The difference of opinion, the governor’s office and a coalition of education advocates say, is whether redistricting and apportionment go hand-in-hand.
Ohio Gov. Mike DeWine changed the State Board of Education districts in January, saying his deadline was the end of that month, a statement his office maintained earlier this month when the coalition first asked DeWine to revise the districts. Each of the districts, by Ohio law, must be aligned with three state Senate districts, which is why the status of redistricting maps was so important in the case of this year’s board district map.
But the education coalition Honesty for Ohio Education has sent multiple letters to the governor demanding that he change the districts again, since the Senate districts have changed multiple times since his first go at it.
Ohio Revised Code requires districts to be made up of three “contiguous state senate districts as established in the most recent apportionment for members of the General Assembly.”
It goes on to say that if the General Assembly doesn’t enact the districts “after the apportionment for members of the General Assembly … made in any year,” the governor has to designate the districts by Jan. 31 “of the year next succeeding such apportionment.”
“Since the General Assembly district map in operation for the November 2022 election was effective May 2022, the deadline for re-designating SBOE districts is January 31, 2023,” according to the most recent letter sent by the coalition to the governor.
But the Aug. 10 deadline to file for board candidacy demands action sooner, the coalition argues.
The law on this issue has been debated between the two groups, with Honesty for Education saying that because new redistricting plans have been released and a federal court implemented a legislative map at the end of May, the governor has the ability or, to them, an obligation to revise the districts to reflect the changes.
The coalition lays out several senate districts that are split between state school board districts in their newest letter, in violation of the state law that says board districts must be senate districts must be wholly contained within board of education districts.

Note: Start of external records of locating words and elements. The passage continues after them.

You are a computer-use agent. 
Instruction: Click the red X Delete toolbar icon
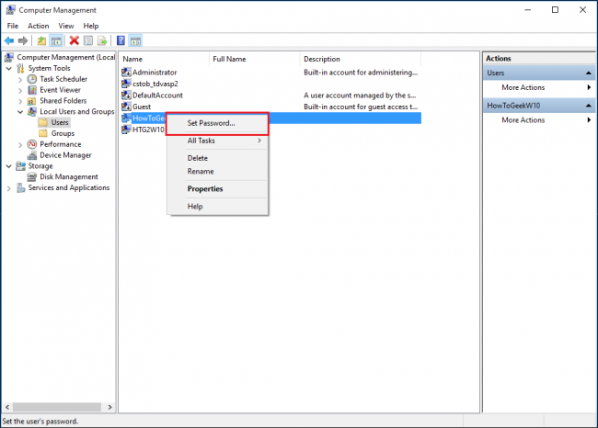(x=75, y=40)
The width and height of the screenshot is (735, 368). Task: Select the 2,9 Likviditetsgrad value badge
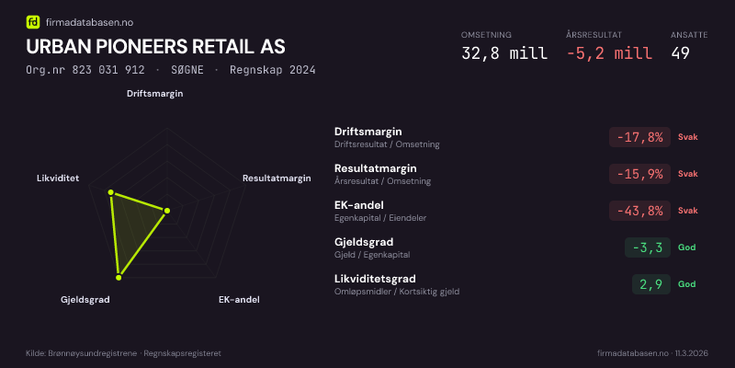click(650, 284)
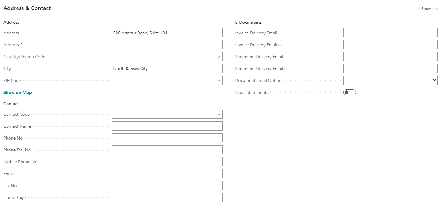Select the Address input containing 320 Armour Road
Screen dimensions: 440x205
(x=167, y=33)
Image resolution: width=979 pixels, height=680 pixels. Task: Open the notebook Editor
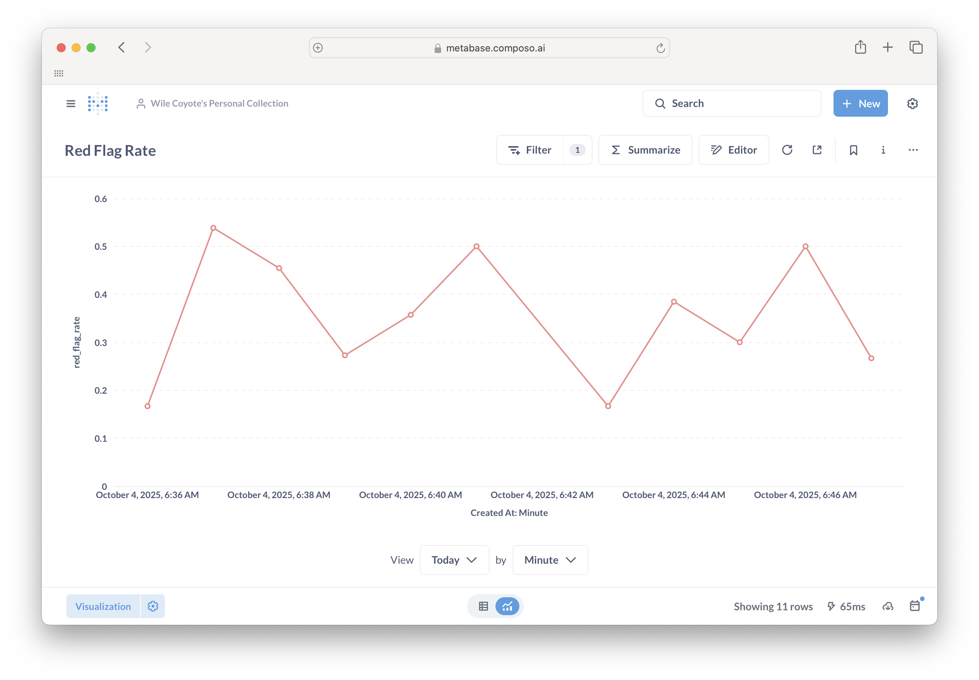click(733, 150)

“This is, yet again, it’s like pulling teeth to get state officials to draw districts legally,” said Collin Marozzi, a deputy policy director for the ACLU of Ohio who also signed on to the coalition letter, told the OCJ.
Marozzi also said the authority to designate the districts falls squarely on the governor because the General Assembly “has shown no initiative to complete that task.”
“We’re hopeful that the governor will just realize the errors that he’s made in these districts and how they are unambiguously against the law,” Marozzi said.
But the governor’s offices interprets the law differently, arguing the clock started after the U.S. Census Bureau released the data for apportionment – population figures that determine the number of U.S. House seats each state gets which began the redistricting process in Ohio.
“Even if we read apportionment to be the same as redistricting, we wouldn’t be on the clock right now,” said DeWine’s press secretary, Dan Tierney. “The governor wouldn’t be on the clock until (next) January.”
Tierney said the governor has been “in talks” with the General Assembly, but still holds “the understanding” that the GA will not be meeting again until the fall, after the Aug. 10 filing deadline for candidates.
As far as the legality of the districts, Tierney said the governor deferred to the Ohio Secretary of State’s directives on the school board districts.
On July 14, state SOS Frank LaRose sent out guidance to county boards of election, directing them to use the SBOE districts the governor laid out in January of this year.
“As the Ohio General Assembly did not establish new board districts within the statutory time required by law, the governor issued a letter of designation on January 31, 2022, setting the district boundaries,” the press release from LaRose’s office announcing the implementation of the districts stated.